Again, use the formula for distance:$$d=v_{i}t+\frac{1}{2}a{t}^2$$For this interval:- Initial velocity at 8s, $v_i=44.72\text{m/s}$- Acceleration, $a_2=7.75{\text{m/s}}^2$- Time during this interval is 52 seconds.$$d_2=44.72\text{m/s}\times 52\text{s}+\frac{1}{2}\times 7.75{\text{m/s}}^2\times (52\text{s}{)}^2=12226.4\text{m}$$

Key concepts

Average Acceleration

When discussing rocket motion, understanding acceleration helps us predict how quickly things change speed. **Average acceleration** is one of these important measures. It tells us how much the velocity of an object changes over a certain time period.

To calculate average acceleration, use the formula:

• $$a_{avg}=\frac{\mathrm{\Delta }v}{\mathrm{\Delta }t}$$

Where $\mathrm{\Delta }v$ is the change in velocity and $\mathrm{\Delta }t$ is the time it takes for that change.

In the context of our rocket exercise, we calculated average acceleration in two time segments:

• The first 8 seconds, where acceleration was $5.59{\text{m/s}}^2$.
• From 8 seconds to 1 minute, where it was $7.75{\text{m/s}}^2$.

Both of these are vital for understanding the rocket's journey into space.

Constant Acceleration

Constant acceleration is a concept frequently used in physics to simplify calculations. It means the acceleration is steady and doesn’t change over time. In the rocket problem, assuming constant acceleration allows us to use specific formulas to find out how far the rocket has traveled.

When acceleration is constant, the equations of motion can be applied, like

• $$d=v_{i}t+\frac{1}{2}a{t}^2$$

where $d$ is distance, $v_i$ is the initial velocity, $a$ is acceleration, and $t$ is time.

For our rocket, seeing acceleration as constant gave us:

• 179.2 meters of travel during the first 8 seconds.
• 12,226.4 meters from 8 seconds to 1 minute.

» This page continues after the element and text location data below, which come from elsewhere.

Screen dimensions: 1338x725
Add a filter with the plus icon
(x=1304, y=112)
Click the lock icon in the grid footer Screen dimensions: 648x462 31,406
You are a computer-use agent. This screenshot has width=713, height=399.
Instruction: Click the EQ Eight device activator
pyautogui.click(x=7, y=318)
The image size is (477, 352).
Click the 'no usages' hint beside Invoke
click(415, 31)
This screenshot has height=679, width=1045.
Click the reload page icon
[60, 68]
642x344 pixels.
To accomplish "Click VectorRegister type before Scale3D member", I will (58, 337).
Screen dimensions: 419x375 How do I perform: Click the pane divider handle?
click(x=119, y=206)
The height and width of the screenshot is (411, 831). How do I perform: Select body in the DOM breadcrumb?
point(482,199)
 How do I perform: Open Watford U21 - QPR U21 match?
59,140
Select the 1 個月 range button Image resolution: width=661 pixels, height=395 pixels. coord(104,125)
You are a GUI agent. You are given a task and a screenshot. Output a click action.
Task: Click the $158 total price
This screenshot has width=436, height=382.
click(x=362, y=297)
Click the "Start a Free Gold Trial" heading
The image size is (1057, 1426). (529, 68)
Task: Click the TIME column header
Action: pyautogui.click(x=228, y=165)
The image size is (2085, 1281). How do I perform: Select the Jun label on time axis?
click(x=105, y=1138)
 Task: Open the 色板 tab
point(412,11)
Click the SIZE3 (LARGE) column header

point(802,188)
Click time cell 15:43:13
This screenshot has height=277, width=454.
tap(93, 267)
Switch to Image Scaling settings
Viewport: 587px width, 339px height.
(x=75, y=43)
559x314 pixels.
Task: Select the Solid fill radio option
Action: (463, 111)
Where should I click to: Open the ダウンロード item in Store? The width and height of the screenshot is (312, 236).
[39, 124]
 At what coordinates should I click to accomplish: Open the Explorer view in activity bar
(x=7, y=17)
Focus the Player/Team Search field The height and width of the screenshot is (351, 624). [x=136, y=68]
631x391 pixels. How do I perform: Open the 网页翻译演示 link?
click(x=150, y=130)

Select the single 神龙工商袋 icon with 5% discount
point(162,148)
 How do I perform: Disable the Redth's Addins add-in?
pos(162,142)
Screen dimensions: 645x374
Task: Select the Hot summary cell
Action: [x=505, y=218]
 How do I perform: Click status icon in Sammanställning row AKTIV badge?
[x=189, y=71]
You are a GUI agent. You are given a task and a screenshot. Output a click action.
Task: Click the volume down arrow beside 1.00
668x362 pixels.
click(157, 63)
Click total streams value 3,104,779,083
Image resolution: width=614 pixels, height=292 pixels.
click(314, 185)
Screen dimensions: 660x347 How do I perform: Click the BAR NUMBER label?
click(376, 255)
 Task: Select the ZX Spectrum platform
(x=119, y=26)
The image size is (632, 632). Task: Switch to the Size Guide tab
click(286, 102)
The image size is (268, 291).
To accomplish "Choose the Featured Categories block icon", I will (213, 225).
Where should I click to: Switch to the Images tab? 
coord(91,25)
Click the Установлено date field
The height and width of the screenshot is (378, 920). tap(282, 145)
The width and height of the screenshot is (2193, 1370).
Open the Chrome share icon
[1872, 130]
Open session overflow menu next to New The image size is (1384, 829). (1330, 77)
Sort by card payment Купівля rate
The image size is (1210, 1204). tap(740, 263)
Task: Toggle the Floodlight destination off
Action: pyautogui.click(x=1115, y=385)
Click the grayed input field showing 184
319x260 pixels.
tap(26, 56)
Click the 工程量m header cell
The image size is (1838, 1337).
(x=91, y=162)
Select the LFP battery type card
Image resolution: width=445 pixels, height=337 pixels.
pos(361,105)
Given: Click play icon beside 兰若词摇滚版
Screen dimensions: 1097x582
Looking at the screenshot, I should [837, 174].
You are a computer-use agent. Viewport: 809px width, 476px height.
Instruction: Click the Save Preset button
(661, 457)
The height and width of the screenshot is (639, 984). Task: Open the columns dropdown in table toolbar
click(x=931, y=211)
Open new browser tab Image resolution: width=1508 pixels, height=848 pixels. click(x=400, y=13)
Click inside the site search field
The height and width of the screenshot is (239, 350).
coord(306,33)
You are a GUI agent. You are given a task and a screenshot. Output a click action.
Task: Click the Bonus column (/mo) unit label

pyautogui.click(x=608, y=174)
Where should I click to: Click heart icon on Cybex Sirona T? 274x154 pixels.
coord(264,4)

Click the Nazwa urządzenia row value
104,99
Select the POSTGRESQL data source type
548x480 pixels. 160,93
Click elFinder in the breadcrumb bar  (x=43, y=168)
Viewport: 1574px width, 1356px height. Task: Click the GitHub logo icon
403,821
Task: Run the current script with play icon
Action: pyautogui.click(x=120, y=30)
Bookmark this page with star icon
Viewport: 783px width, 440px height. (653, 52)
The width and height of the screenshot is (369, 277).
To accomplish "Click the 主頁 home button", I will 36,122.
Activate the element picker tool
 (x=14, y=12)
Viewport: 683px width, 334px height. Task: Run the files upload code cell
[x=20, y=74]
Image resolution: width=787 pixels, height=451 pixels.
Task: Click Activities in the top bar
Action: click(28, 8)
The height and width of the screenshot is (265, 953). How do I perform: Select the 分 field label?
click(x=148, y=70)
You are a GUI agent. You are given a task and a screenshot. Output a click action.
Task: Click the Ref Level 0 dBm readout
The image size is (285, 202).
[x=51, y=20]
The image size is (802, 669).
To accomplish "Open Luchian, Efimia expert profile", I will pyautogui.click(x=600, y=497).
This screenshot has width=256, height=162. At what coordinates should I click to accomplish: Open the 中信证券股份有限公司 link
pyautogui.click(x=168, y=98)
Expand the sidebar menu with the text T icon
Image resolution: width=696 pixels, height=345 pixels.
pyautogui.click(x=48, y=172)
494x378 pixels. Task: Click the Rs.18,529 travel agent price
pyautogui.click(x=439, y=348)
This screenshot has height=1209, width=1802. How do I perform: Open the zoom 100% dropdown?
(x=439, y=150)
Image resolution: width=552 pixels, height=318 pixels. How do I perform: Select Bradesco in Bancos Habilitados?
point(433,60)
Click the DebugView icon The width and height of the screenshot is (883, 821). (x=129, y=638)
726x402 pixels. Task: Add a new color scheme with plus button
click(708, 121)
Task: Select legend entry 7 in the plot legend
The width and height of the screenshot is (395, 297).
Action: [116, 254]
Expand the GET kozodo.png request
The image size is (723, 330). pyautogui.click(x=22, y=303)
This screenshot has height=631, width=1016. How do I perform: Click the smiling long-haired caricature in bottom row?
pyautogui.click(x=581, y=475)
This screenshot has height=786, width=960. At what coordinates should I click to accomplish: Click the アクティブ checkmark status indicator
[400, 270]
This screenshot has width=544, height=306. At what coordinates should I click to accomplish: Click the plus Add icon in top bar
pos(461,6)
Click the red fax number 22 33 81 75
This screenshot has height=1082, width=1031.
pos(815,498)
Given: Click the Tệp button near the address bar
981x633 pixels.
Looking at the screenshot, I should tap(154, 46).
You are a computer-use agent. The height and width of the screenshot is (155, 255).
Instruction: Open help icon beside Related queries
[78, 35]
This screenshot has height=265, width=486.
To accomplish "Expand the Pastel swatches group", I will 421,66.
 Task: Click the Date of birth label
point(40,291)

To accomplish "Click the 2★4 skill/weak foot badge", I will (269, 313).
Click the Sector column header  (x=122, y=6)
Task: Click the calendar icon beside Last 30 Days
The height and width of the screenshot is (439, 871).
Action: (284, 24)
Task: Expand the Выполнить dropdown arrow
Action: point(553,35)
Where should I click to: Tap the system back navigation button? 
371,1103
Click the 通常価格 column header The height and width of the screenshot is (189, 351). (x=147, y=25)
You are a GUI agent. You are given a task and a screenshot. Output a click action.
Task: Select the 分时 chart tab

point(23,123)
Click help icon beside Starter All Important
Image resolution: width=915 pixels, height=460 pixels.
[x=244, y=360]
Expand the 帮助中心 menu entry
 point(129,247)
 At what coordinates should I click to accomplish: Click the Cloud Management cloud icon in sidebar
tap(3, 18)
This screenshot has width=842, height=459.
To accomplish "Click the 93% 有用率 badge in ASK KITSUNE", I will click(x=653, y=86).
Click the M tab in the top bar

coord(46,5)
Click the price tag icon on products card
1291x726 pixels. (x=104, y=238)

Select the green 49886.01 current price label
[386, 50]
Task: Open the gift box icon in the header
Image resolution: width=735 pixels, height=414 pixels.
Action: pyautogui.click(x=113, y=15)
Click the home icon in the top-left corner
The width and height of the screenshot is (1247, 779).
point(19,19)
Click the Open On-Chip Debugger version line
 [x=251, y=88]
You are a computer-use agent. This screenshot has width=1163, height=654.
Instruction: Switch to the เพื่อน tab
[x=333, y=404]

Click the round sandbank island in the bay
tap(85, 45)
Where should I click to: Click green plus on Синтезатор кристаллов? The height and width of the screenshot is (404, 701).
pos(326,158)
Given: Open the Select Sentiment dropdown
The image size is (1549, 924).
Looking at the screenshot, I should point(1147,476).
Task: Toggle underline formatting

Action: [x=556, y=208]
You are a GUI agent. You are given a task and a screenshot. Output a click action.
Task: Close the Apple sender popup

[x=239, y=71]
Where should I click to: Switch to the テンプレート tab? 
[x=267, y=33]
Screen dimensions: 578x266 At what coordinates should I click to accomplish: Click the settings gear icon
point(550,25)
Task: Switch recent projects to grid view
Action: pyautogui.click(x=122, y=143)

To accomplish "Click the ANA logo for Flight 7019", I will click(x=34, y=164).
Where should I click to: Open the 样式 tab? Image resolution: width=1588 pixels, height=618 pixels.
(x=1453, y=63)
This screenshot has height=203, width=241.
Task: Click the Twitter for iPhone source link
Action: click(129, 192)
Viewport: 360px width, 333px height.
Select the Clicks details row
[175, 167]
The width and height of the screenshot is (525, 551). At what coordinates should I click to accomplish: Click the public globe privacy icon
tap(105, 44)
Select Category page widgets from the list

This simplification is extremely helpful when dealing with complex real-world scenarios.

Distance Traveled

Calculating the **distance traveled** is another crucial task when analyzing rocket performance. This involves determining how much ground the rocket covers during each stage of its ascent.

The formula used to calculate distance under constant acceleration is:

• $$d=v_{i}t+\frac{1}{2}a{t}^2$$

This formula accounts for both initial velocity and the additional distance covered due to acceleration.

By applying this to our exercise:

• With the rocket starting from rest, it covered 179.2 meters in the first 8 seconds.
• Between 8 seconds and 1 minute, it traveled an impressive 12,226.4 meters.

This information helps us map out the rocket's path and understand its motion dynamics.

Velocity Conversion

Understanding the motion of a rocket often starts with converting its speed into more convenient units for calculations. **Velocity conversion** is vital because different units suit different aspects of physics.

In this problem, velocities were given in kilometers per hour (km/h). To perform calculations in meters per second (m/s) - the preferred unit in physics - we use:

• 1 km/h = $\frac{1}{3.6}$ m/s

This is because there are 3,600 seconds in an hour and 1,000 meters in a kilometer.

For example:

• Converting the rocket's initial speed of 161 km/h to m/s gave 44.72 m/s.
• Its speed at 1 minute of 1610 km/h converted to 447.22 m/s.

Converting velocities ensures all calculations are precise and based on standard units, crucial for accurate physics analyses.